Alors que le monde aura les yeux rivés sur le Brésil pendant un bon mois, s’endettant jusqu’à l’irraisonnable et légitimant les dérives alcoolisées, il est un film qu’il fait bon de voir ou de revoir pour mieux saisir l’absurdité d’un sport sacralisé à l’extrême. COUP DE TÊTE, comédie de Jean-Jacques Annaud discrètement sorti sur les écrans en 1979 mais devenu culte suite à ses multiples rediffusions à la télévison depuis 30 ans, reste une œuvre à (re)découvrir sur biens des points. Petite liste non exhaustive et dans le désordre…
POUR SON HISTOIRE…
Pour tous ceux qui n’auraient jamais vu le film de Jean-Jacques Annaud, metteur en scène encore peu connu à l’époque, une piqûre de rappel s’impose. COUP DE TÊTE se déroule dans une petite ville (imaginaire) de province, Trincamp, où le culte du football est une seconde religion. Les commerces, du bistrot du centre au concessionnaire automobile, ne jurent que par le ballon rond. Et le gros industriel du coin est également le patron de l’équipe local. François Perrin (Patrick Dewaere), membre malgré lui du club de Trincamp, est mis sur la touche après un match. Dans la foulée, il est licencié et se voit injustement accusé de viol, puis incarcéré. Mais la poisse qui parait lui coller à la peau s’évapore à la suite d’un heureux concours de circonstances : après un accident routier paralysant le pilier de l’équipe, Perrin est rappelé en urgence et permet à Trincamp de se qualifier pour la coupe de France. Si la ville oublie rapidement la haine qu’elle a témoigné contre lui, Perrin, jubilant face à ce retournement de situation, décide de rendre la monnaie et prépare sa vengeance…
Si depuis la sortie du film Jean-Jacques Annaud s’étonne du succès tardif du film et jure qu’il ne s’agit pas d’un brulôt contre le monde du football, COUP DE TÊTE est très loin d’en faire l’apologie. Bien sûr, il est ici question de la fragilité de la célébrité, de ces moments qui font basculer un inconnu malchanceux vers la gloire. Et le scénario pourrait se dérouler dans un tout autre univers.

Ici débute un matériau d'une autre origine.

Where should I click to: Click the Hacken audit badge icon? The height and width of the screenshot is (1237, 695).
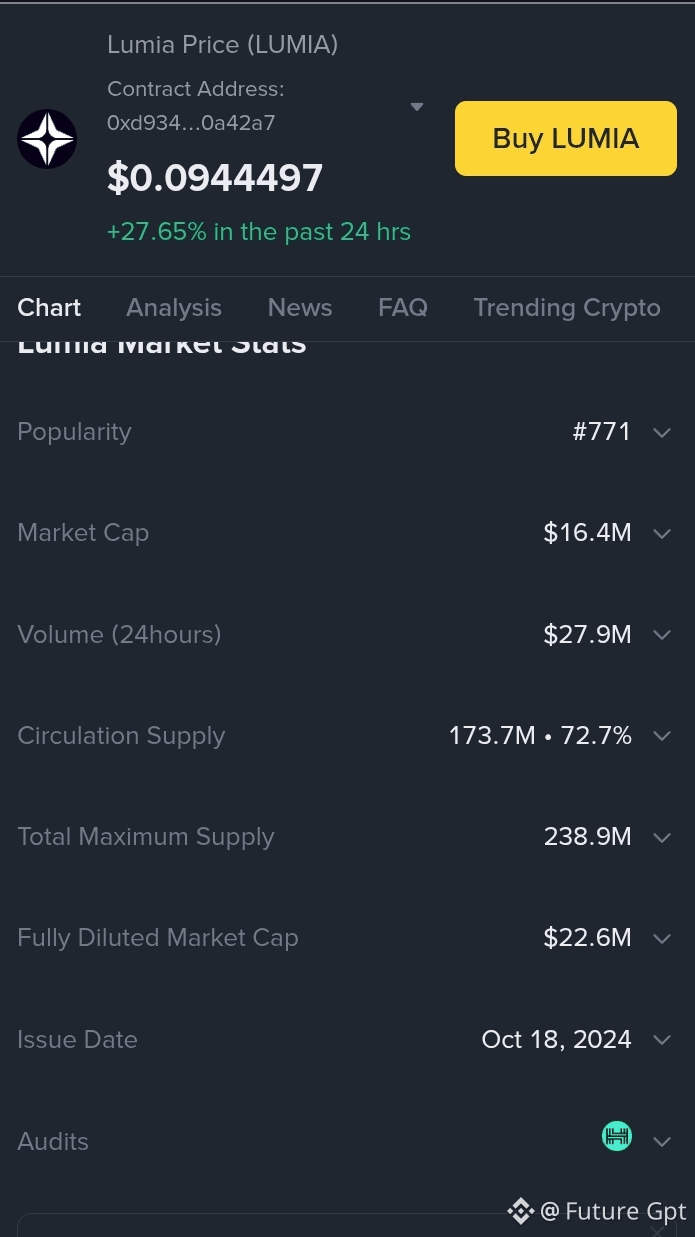617,1136
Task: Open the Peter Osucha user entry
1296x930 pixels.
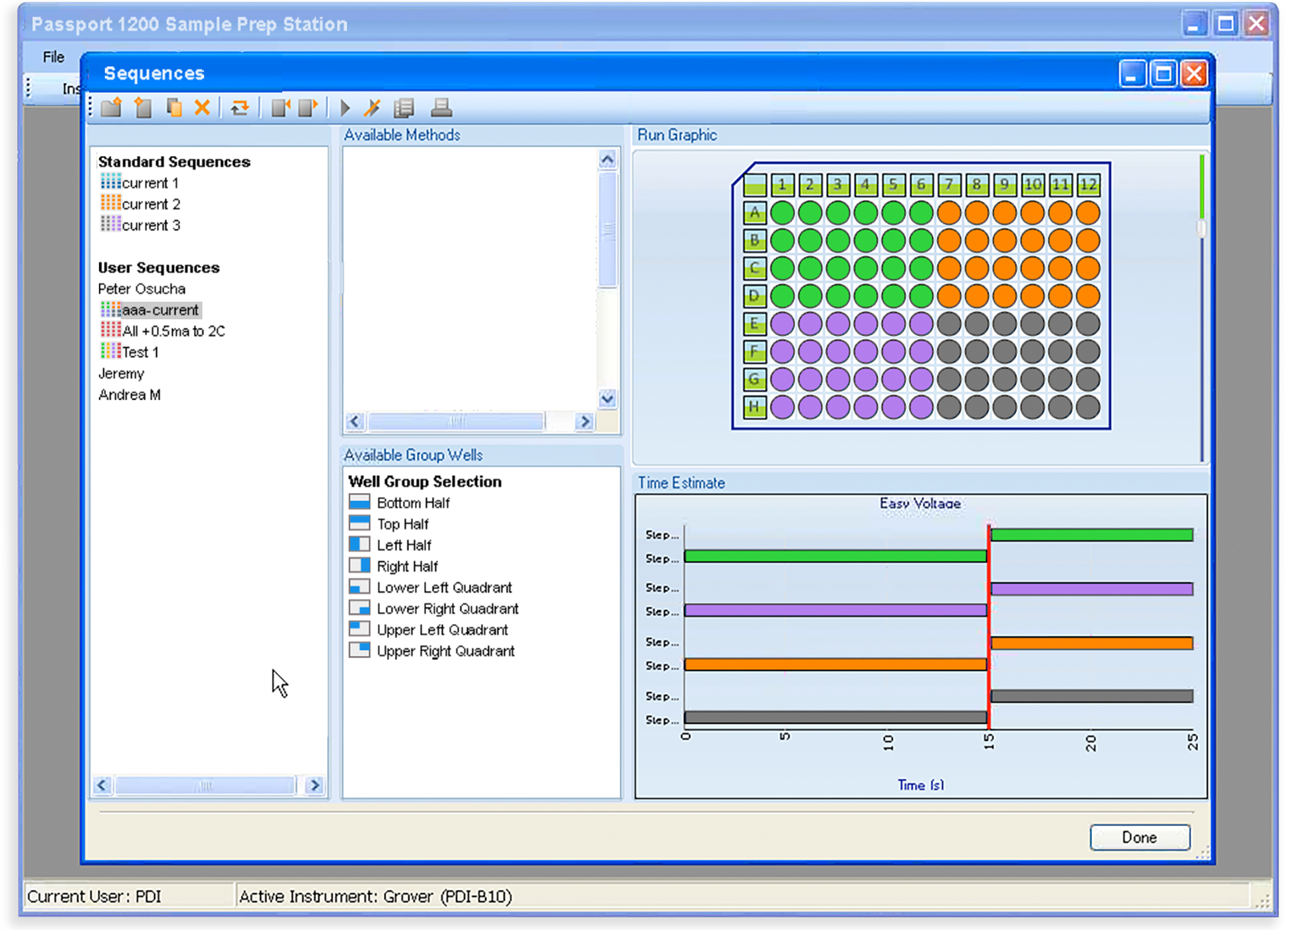Action: [x=142, y=289]
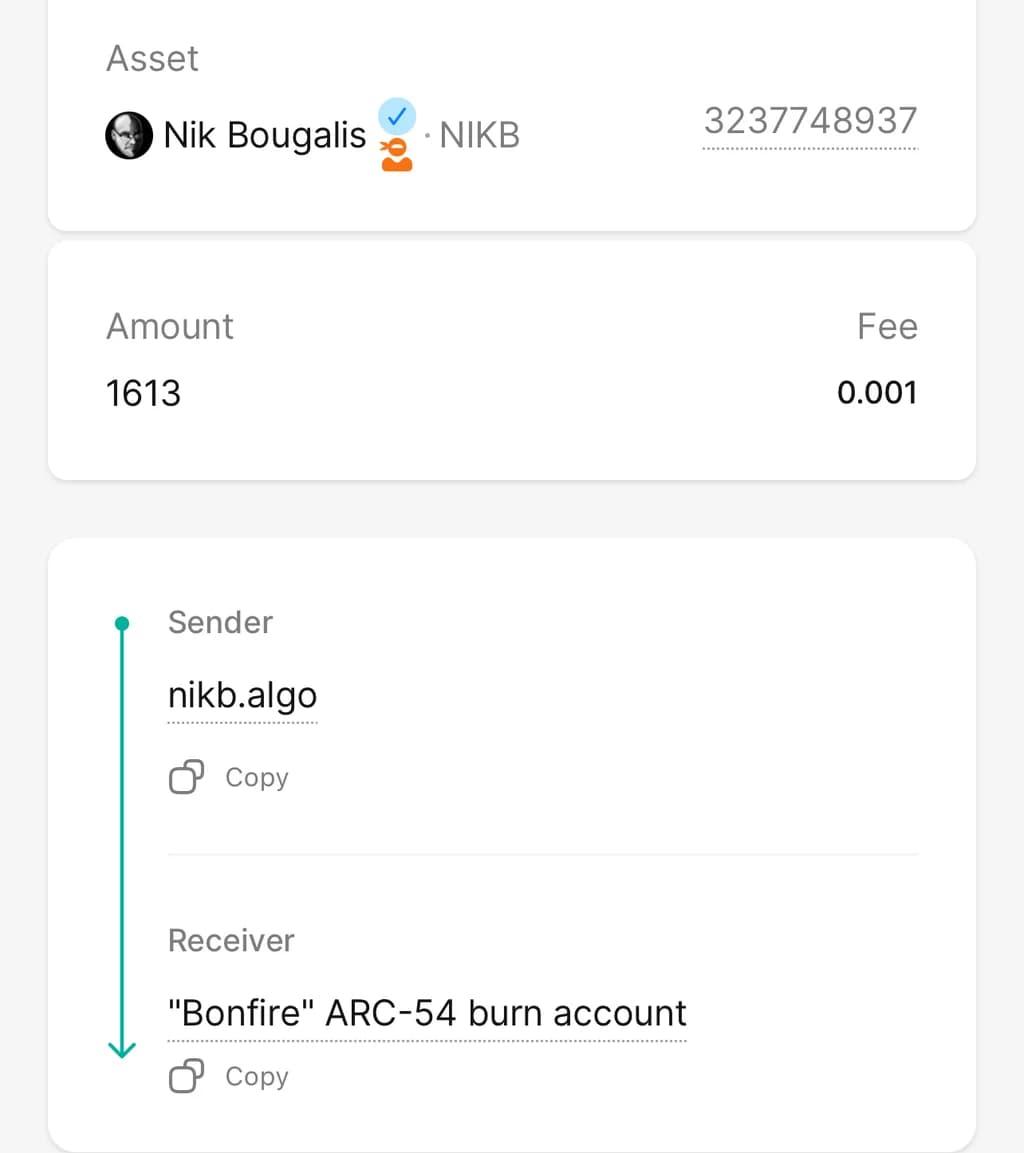Open the nikb.algo sender address
Screen dimensions: 1024x1153
tap(242, 695)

Mais force est de reconnaître que cette comédie grinçante reste une féroce satire du monde impitoyable du ballon rond. Où comment un sport, et les enjeux politiques et économiques qu’il induit, vont révéler la bassesse d’une ville toute entière. Le trait a beau être appuyé, la justesse de cette chronique n’échappera à personne. Sauf peut-être à la plupart des amateurs de foot qui célèbrent COUP DE TÊTE comme l’une des rares œuvres cinématographiques évoquant leur sport fétiche. On a pas du voir le même film, c’est sûr…
POUR SES SCÈNES CULTES…
Si la réalisation de Jean-Jacques Annaud ne brille ni par l’inventivité de sa mise en scène ni par la beauté de sa photographie, son film s’impose surtout grâce à son excellent casting et ses scènes marquantes. COUP DE TÊTE est devenu une œuvre culte dans le cinéma hexagonal pour ses séquences jubilatoires, interprétées avec talent par une superbe distribution : Jean Bouise, Michel Aumont, Paul Le Person, Gérard Hernandez, France Dougnac, Corinne Marchand, Mario David, Robert Dalban… Un casting qui va puiser dans le meilleur des acteurs français des années 60 et 70 pour mettre en valeur un scénario et des dialogues de Francis Veber.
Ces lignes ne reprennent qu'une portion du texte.